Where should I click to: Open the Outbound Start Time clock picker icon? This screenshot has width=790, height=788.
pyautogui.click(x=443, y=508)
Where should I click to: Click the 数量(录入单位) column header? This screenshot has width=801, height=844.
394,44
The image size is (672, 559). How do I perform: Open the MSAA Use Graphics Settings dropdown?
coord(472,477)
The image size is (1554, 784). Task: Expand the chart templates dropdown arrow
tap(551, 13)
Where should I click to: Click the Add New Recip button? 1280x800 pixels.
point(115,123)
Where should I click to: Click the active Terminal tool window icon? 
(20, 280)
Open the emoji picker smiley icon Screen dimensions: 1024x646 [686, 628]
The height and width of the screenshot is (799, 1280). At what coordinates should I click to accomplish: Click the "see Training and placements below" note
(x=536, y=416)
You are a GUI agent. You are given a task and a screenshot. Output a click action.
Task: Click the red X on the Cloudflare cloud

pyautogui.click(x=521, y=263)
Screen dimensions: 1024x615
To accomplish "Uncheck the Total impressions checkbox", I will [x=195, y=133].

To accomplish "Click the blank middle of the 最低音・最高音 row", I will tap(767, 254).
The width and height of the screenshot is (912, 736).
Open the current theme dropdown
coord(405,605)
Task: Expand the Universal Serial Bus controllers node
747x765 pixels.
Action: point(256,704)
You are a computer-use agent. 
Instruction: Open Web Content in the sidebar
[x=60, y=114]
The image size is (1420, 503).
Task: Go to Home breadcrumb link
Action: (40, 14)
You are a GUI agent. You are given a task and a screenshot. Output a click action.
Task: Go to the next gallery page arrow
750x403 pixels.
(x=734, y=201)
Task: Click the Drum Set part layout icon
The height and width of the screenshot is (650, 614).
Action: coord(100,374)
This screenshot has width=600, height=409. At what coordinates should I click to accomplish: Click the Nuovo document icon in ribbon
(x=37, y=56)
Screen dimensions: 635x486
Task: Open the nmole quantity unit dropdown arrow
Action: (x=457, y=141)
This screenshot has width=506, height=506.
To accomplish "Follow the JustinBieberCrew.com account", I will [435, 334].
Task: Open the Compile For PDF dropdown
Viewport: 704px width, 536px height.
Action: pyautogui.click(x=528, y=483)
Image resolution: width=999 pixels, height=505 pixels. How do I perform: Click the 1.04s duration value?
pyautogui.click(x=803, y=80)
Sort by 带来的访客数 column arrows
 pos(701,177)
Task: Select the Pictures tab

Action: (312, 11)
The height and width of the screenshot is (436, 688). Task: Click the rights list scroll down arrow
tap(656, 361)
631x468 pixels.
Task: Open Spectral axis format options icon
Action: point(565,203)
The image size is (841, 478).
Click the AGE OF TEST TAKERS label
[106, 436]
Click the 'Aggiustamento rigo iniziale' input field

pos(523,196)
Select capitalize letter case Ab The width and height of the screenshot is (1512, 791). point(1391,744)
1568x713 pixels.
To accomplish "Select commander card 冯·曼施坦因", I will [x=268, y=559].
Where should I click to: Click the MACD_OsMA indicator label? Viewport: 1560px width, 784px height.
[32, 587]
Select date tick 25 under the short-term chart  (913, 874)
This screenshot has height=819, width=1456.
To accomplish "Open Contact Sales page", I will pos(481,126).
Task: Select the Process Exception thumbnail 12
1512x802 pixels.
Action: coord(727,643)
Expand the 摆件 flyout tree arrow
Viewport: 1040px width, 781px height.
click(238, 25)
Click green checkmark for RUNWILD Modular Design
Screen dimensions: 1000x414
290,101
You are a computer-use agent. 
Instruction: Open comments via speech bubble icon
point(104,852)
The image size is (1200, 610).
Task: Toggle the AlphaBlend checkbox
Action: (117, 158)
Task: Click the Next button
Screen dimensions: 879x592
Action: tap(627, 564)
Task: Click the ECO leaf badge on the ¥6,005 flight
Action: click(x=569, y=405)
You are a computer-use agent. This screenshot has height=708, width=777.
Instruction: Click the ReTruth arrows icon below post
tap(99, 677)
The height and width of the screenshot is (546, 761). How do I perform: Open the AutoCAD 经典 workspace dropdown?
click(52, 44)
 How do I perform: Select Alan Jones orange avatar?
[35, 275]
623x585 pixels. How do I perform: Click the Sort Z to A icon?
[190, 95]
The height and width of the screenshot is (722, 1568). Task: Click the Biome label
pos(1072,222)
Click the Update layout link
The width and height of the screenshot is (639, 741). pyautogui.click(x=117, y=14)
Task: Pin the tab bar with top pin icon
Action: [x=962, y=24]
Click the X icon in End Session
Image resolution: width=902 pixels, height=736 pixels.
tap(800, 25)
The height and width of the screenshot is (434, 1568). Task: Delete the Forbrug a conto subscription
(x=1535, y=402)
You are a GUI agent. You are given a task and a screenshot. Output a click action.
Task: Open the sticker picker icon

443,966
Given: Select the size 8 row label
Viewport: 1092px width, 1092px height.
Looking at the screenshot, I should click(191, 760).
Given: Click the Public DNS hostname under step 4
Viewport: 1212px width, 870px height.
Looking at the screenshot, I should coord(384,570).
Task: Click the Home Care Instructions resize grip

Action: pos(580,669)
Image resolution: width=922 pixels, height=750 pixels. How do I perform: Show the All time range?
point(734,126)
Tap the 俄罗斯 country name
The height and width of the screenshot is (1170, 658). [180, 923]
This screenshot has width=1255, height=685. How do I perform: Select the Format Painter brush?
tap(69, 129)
☆ ☆ ☆ ☆ ☆
_TASK TO CARRY OUT:_
Would you please give the number of lines in this material containing the string "under", with no further text?

_REPLY TO THE EXERCISE:_
2